Material provided
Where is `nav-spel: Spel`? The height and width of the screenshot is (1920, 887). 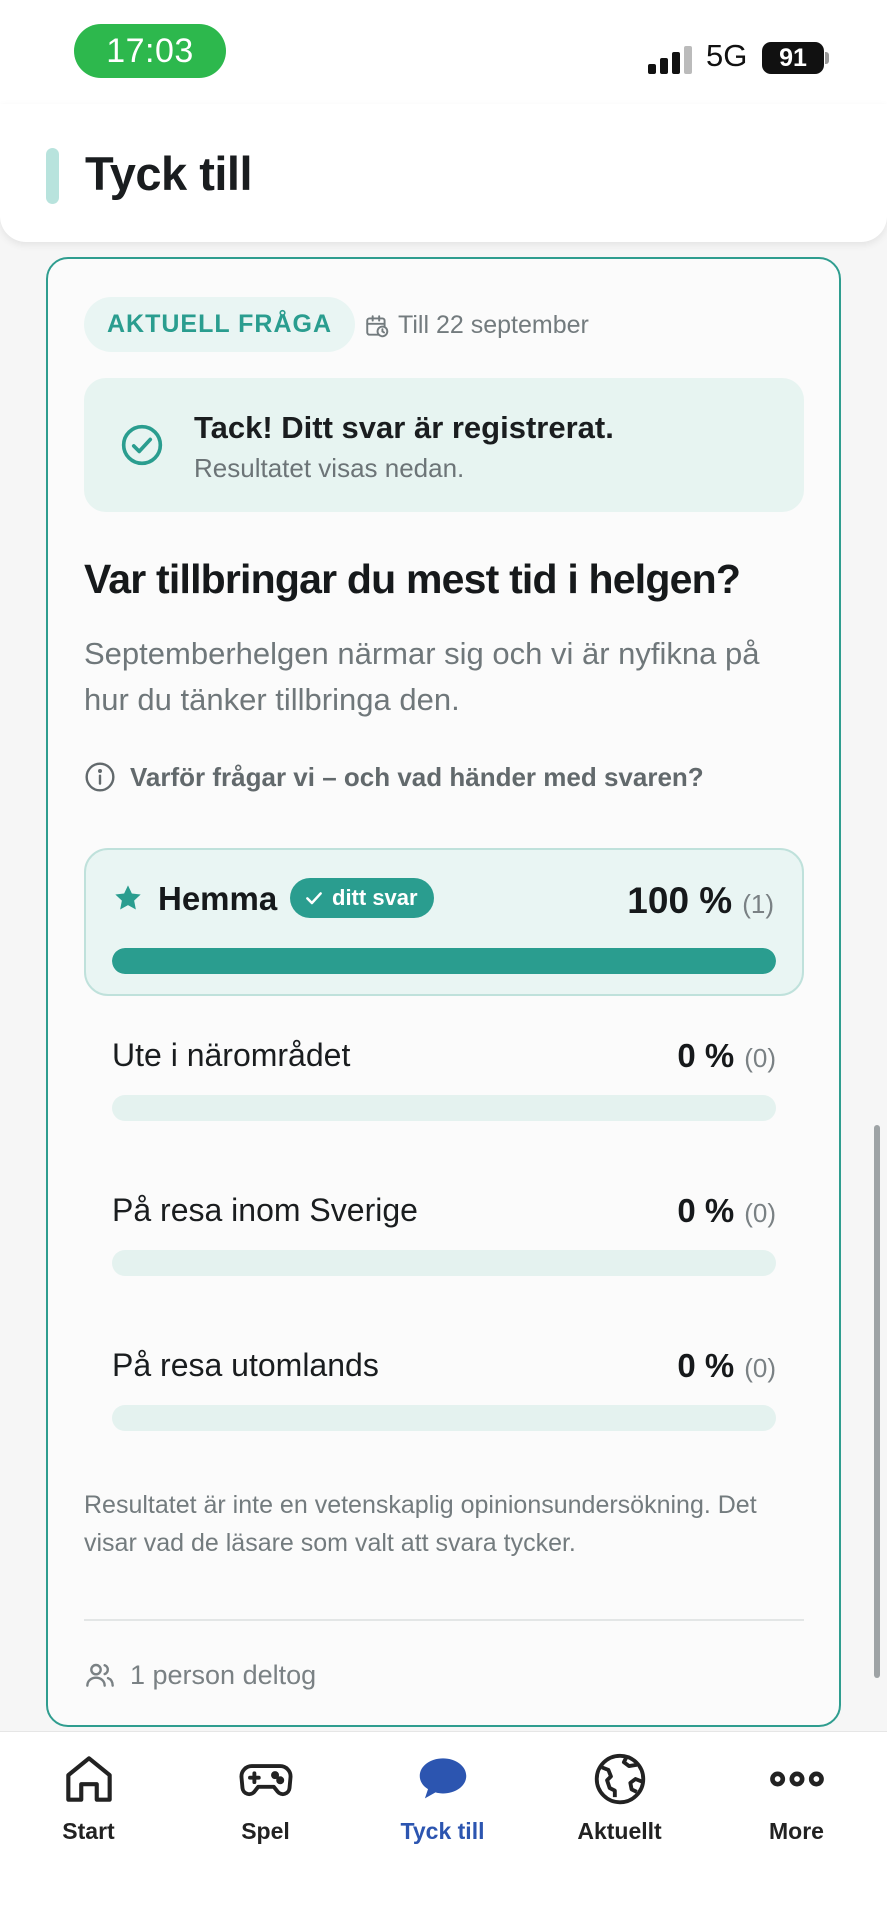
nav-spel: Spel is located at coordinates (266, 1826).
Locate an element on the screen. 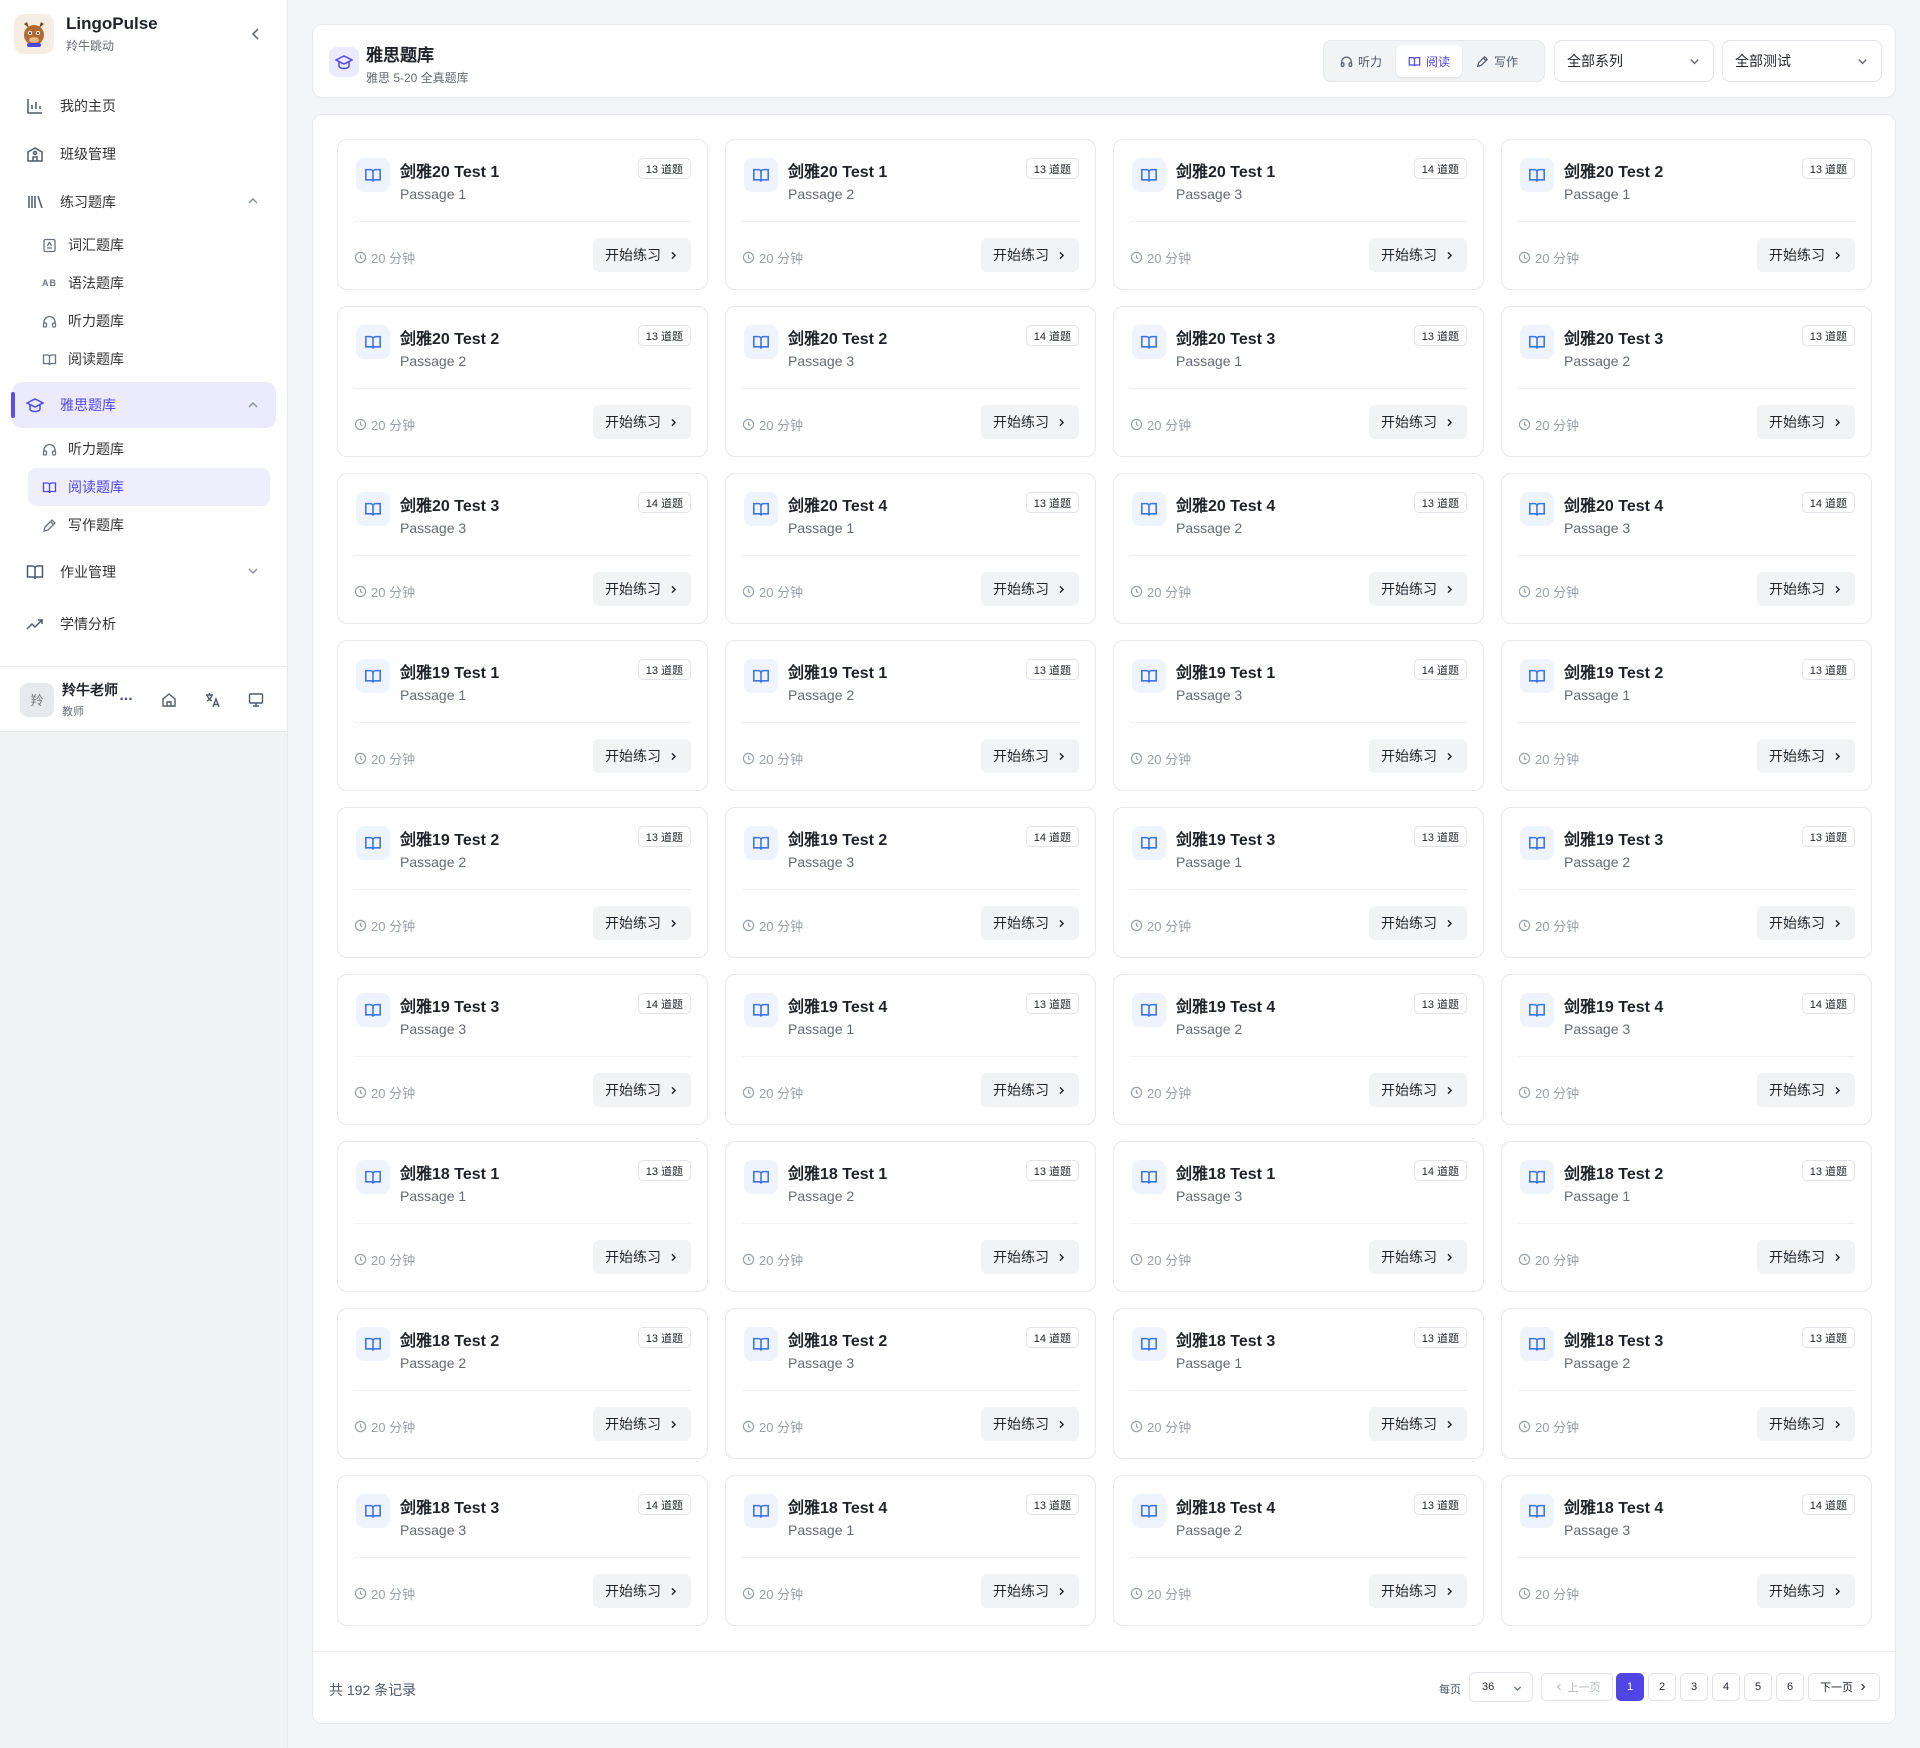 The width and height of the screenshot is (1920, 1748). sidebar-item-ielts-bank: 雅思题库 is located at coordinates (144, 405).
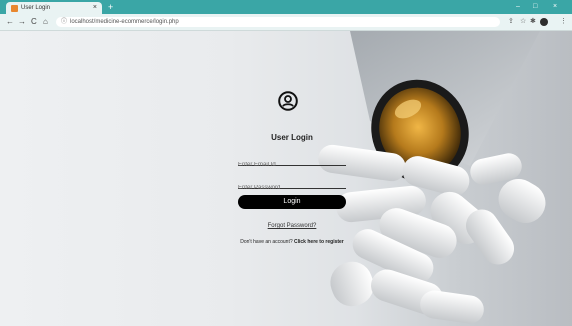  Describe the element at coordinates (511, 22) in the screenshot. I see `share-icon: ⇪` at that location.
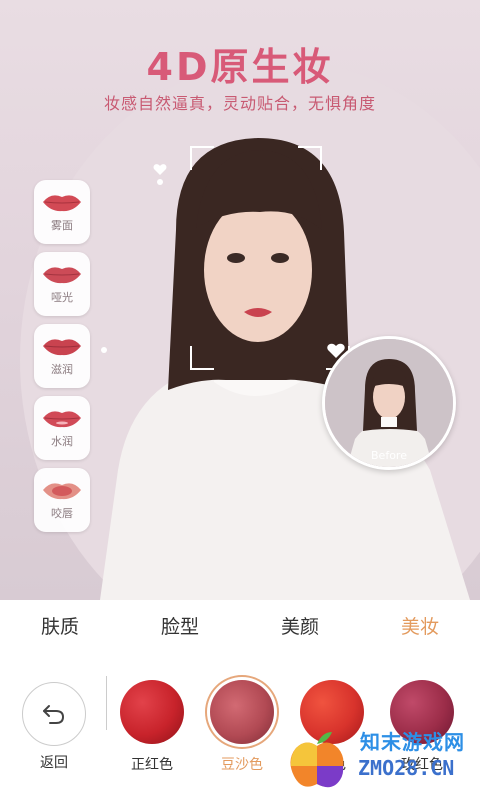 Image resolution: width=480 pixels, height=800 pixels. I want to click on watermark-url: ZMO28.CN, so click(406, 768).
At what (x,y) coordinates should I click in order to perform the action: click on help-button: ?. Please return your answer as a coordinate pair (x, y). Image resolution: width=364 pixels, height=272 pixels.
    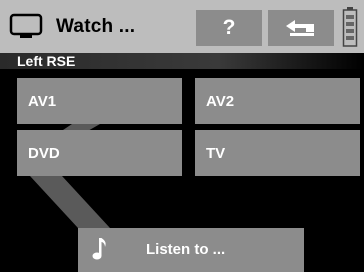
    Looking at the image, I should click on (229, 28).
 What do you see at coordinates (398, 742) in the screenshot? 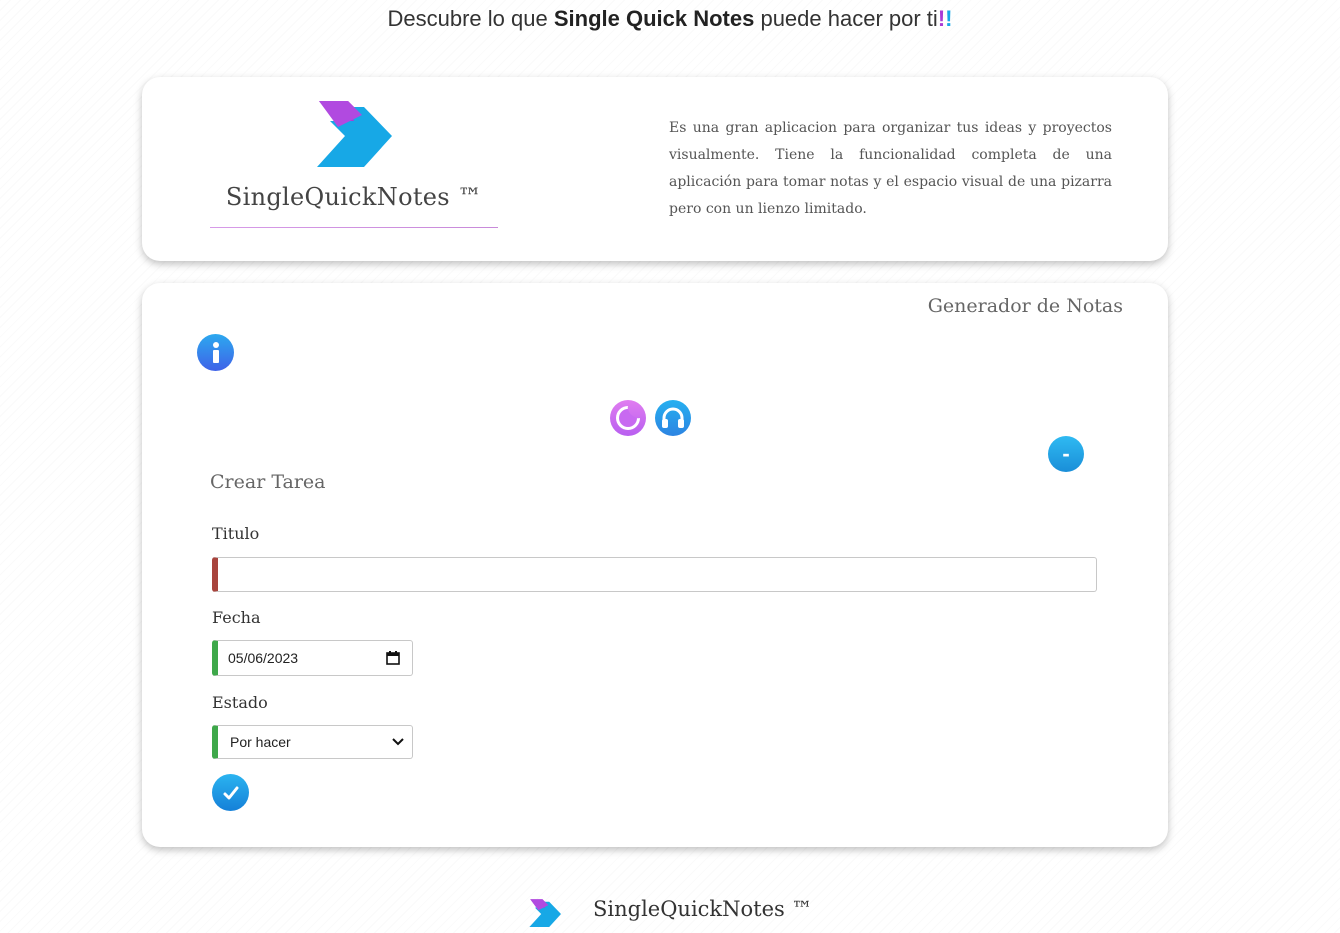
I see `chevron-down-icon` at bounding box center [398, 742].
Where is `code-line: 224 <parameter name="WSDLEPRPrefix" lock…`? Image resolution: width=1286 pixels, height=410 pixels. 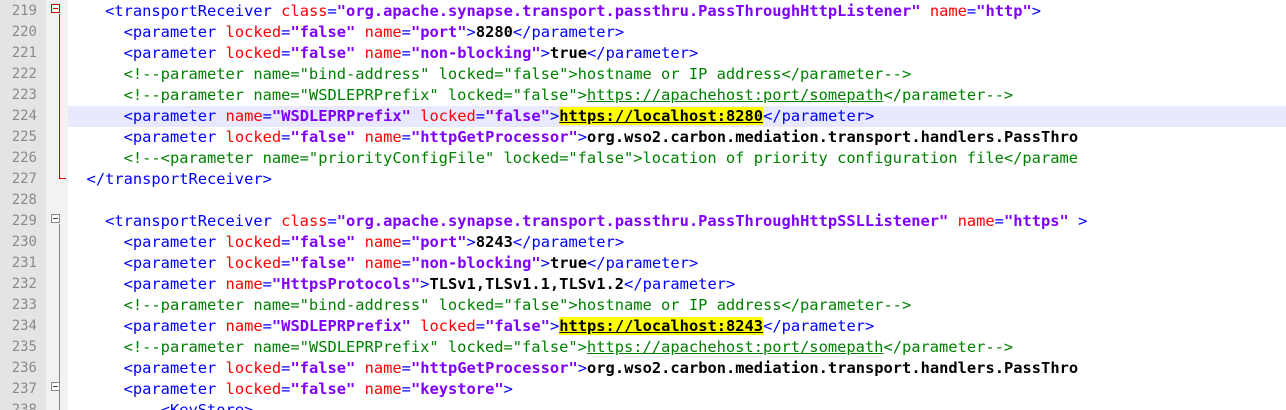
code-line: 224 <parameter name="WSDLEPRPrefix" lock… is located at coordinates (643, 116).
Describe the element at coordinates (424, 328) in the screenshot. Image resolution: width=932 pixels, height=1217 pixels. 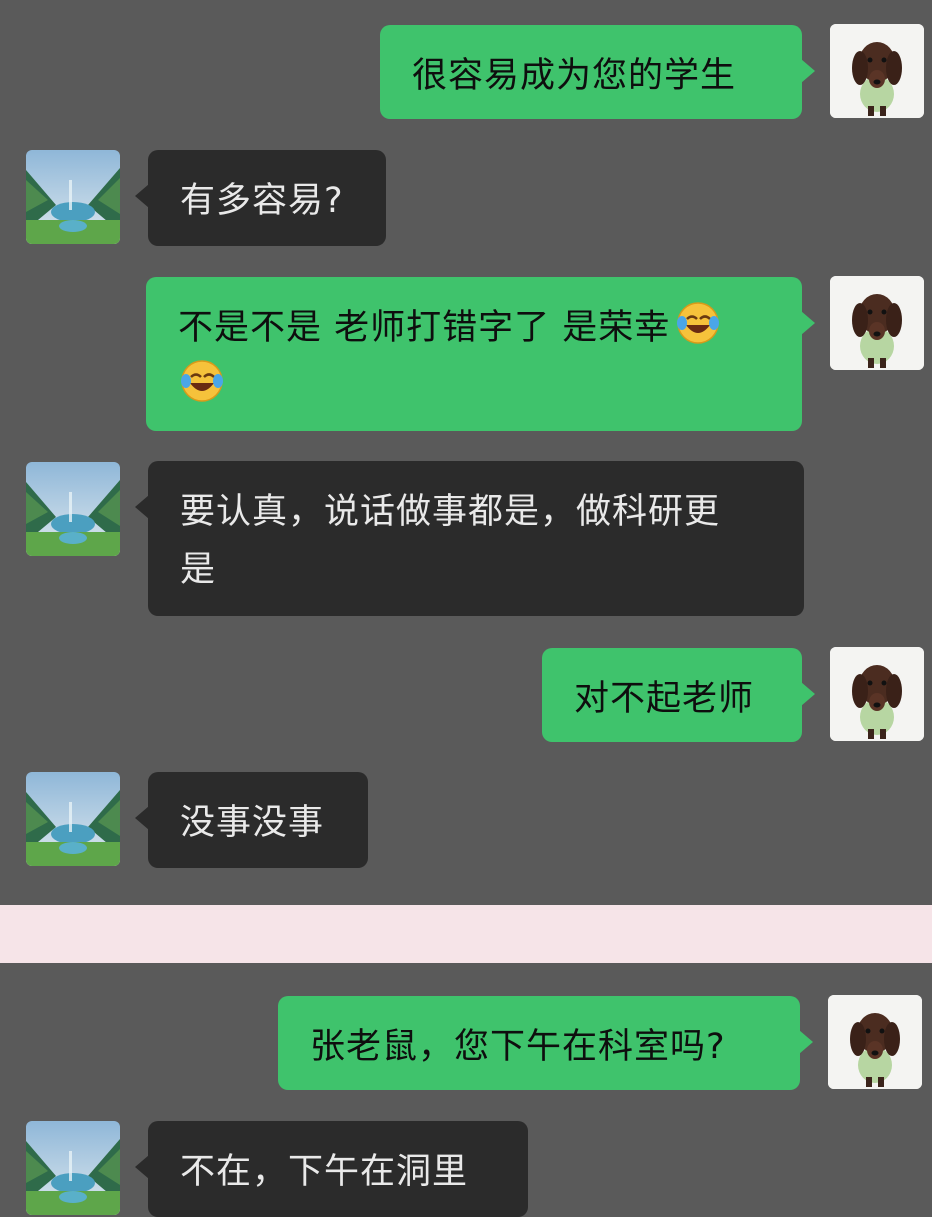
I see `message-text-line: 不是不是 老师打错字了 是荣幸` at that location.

Work to be completed
Update the entries from the line with "What do you" up to and including the line with "coordinates (643, 116)." by swapping "screenshot" for "image", keeping everything else the same. Leave the pictures out.

Output below
 What do you see at coordinates (398, 742) in the image? 
I see `chevron-down-icon` at bounding box center [398, 742].
Where is `code-line: 224 <parameter name="WSDLEPRPrefix" lock…`? Image resolution: width=1286 pixels, height=410 pixels. 
code-line: 224 <parameter name="WSDLEPRPrefix" lock… is located at coordinates (643, 116).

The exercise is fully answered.